▶ _ASSIGNMENT_
Pictures stay out of the copy. Retype exactly, and only, the lines from the one containing "Given: Select Isaac's sales value 40" through the end of the listing below.
BEGIN
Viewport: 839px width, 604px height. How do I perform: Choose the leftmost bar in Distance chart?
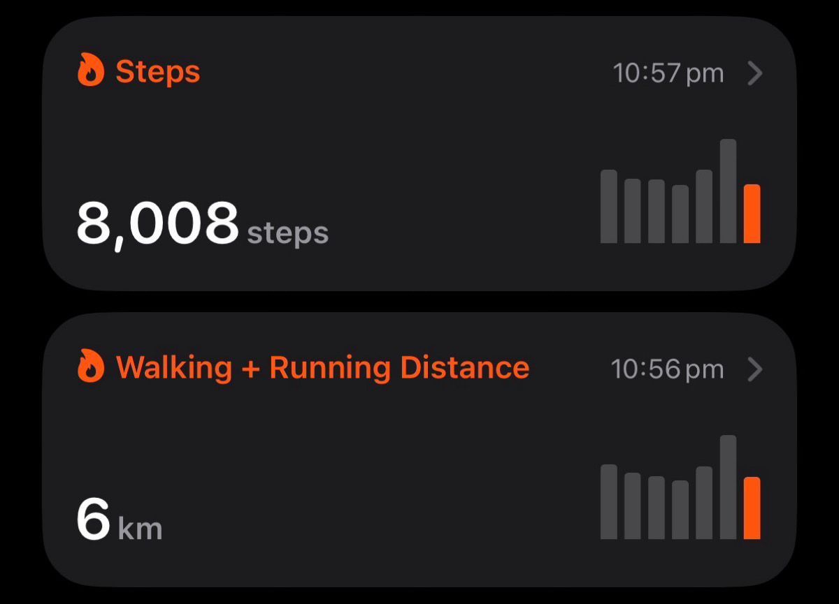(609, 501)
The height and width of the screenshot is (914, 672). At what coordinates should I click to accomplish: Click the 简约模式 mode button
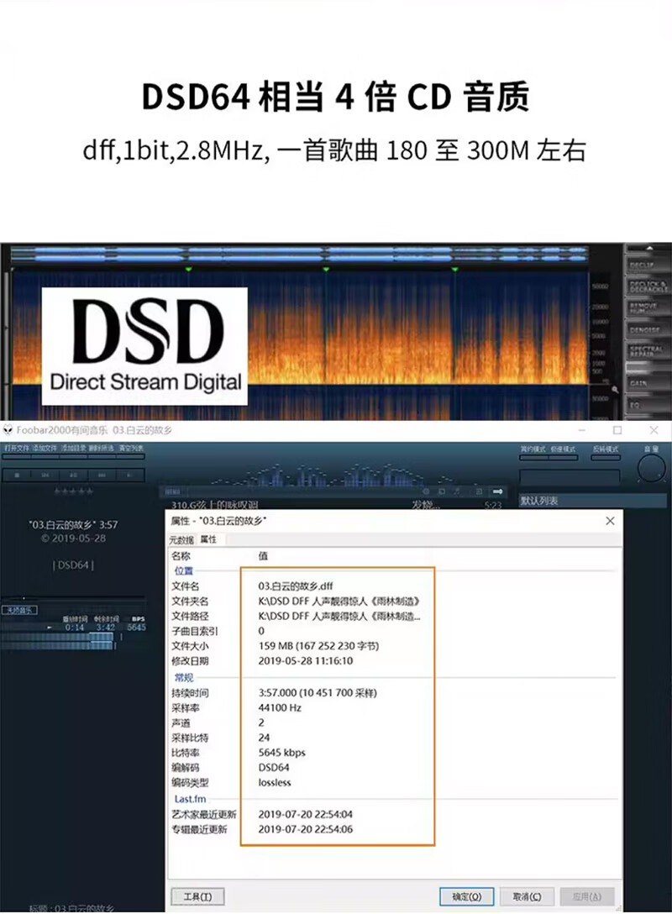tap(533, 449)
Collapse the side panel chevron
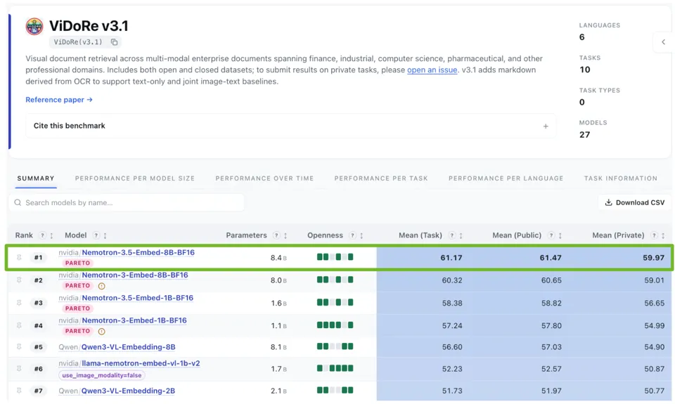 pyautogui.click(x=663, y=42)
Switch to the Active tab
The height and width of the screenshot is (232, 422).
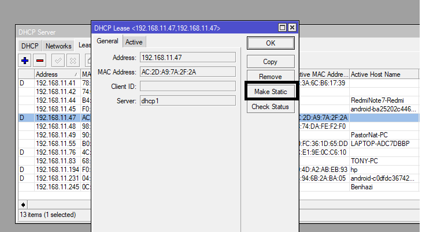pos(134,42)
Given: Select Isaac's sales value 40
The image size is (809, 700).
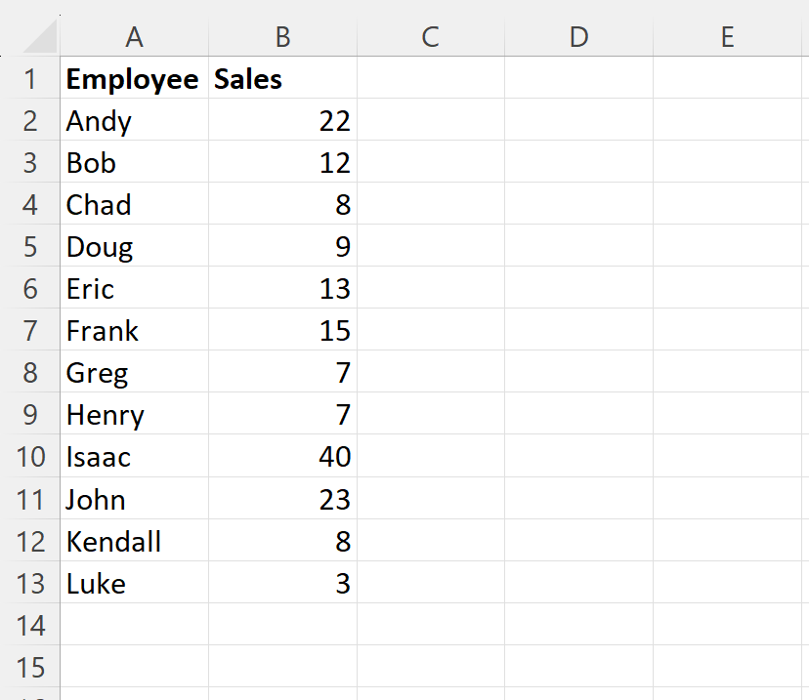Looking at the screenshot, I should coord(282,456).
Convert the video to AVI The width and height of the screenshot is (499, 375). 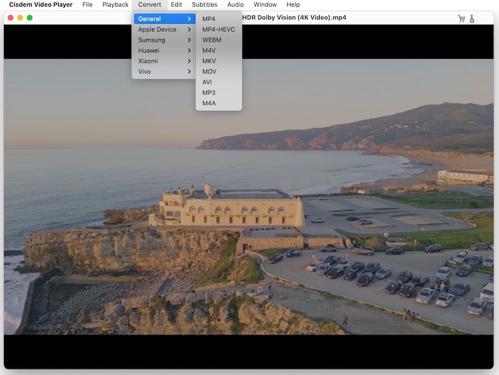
END
▶ _SOLVED PROBLEM_
Given: Select Isaac's sales value 40
The image size is (809, 700).
Looking at the screenshot, I should coord(282,456).
Convert the video to AVI The width and height of the screenshot is (499, 375). 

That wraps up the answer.